### [YOUR TASK]
Within the lines below, find those that hold the string "computer" and copy each one.

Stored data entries
□ □ □
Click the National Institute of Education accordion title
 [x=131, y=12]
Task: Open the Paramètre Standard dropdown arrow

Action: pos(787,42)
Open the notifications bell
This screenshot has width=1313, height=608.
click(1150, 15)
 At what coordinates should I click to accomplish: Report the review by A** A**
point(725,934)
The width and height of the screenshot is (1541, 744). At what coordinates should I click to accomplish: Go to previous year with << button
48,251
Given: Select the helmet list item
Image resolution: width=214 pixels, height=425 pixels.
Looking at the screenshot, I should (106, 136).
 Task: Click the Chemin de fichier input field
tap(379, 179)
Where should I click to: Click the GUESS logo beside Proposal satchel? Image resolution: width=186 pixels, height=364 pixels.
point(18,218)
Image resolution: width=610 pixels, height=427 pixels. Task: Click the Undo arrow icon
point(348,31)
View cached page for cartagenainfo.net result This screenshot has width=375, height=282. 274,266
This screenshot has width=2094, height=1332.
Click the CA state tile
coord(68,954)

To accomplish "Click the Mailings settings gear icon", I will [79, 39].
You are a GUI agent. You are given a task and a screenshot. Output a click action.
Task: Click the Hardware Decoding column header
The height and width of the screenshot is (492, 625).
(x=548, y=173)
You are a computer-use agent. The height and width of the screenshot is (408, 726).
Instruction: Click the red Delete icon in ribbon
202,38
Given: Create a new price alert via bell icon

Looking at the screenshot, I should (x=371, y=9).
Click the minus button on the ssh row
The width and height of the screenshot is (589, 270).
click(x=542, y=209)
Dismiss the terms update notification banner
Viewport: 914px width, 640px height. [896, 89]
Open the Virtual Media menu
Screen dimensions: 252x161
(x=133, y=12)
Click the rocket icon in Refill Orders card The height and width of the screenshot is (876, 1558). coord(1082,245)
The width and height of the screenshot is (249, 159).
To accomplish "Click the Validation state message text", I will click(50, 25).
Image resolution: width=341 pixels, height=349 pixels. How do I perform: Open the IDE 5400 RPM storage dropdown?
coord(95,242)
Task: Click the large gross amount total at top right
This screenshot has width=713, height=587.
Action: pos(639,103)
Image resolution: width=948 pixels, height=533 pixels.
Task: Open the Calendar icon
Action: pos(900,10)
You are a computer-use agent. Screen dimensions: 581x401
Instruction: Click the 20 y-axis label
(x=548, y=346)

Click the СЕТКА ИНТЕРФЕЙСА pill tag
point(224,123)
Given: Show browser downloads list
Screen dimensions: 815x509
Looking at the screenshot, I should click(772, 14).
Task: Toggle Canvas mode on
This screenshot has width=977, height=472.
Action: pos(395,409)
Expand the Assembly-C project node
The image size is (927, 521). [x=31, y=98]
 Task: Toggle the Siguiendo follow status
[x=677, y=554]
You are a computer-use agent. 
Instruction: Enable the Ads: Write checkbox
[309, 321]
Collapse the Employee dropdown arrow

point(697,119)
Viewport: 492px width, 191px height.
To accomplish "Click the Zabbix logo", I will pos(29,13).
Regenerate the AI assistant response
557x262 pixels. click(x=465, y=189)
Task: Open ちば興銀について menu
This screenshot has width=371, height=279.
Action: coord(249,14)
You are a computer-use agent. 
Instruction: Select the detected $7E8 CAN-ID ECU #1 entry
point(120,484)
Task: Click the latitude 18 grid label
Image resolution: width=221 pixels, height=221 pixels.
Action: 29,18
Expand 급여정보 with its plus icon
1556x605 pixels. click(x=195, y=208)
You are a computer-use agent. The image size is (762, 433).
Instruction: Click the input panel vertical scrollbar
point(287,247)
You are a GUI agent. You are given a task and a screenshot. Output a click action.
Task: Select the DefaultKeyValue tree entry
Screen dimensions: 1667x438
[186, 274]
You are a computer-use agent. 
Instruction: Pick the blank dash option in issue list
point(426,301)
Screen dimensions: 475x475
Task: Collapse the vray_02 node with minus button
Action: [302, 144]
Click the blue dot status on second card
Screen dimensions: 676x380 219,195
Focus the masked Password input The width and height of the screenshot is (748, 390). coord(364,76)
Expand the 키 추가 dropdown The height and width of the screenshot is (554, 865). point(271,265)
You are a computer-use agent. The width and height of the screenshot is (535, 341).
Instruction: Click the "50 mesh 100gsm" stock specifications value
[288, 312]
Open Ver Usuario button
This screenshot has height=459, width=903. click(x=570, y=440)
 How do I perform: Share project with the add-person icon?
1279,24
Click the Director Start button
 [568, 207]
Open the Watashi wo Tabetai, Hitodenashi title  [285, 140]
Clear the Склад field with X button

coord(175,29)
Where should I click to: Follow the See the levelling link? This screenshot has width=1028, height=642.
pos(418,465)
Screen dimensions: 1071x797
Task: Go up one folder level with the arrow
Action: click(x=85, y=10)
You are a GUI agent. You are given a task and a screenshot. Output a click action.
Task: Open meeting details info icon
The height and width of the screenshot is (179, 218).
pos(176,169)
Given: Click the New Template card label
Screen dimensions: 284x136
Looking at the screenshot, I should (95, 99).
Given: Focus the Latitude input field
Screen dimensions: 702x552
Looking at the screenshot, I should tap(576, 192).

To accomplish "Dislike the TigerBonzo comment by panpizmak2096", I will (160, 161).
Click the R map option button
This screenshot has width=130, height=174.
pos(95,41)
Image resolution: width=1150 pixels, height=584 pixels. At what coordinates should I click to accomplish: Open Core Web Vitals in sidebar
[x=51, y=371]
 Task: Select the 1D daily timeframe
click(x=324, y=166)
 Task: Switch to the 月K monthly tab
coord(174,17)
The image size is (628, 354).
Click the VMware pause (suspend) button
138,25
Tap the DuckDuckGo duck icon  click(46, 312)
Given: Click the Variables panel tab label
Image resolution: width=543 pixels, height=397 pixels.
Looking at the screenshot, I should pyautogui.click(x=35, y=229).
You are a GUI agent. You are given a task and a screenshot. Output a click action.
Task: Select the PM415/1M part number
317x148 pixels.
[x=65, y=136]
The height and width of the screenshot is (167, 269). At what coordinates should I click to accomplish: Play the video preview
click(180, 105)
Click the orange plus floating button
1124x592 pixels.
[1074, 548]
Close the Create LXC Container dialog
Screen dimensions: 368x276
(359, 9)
□ □ □
### [ANSWER FOR THE TASK]
You are a computer-use agent. The height and width of the screenshot is (408, 726).
You are a computer-use agent. Screen dimensions: 581x401
You are a computer-use agent. 
You are a computer-use agent. 
You are a computer-use agent. The image size is (762, 433).
You are a computer-use agent. 
You are a computer-use agent. The width and height of the screenshot is (535, 341).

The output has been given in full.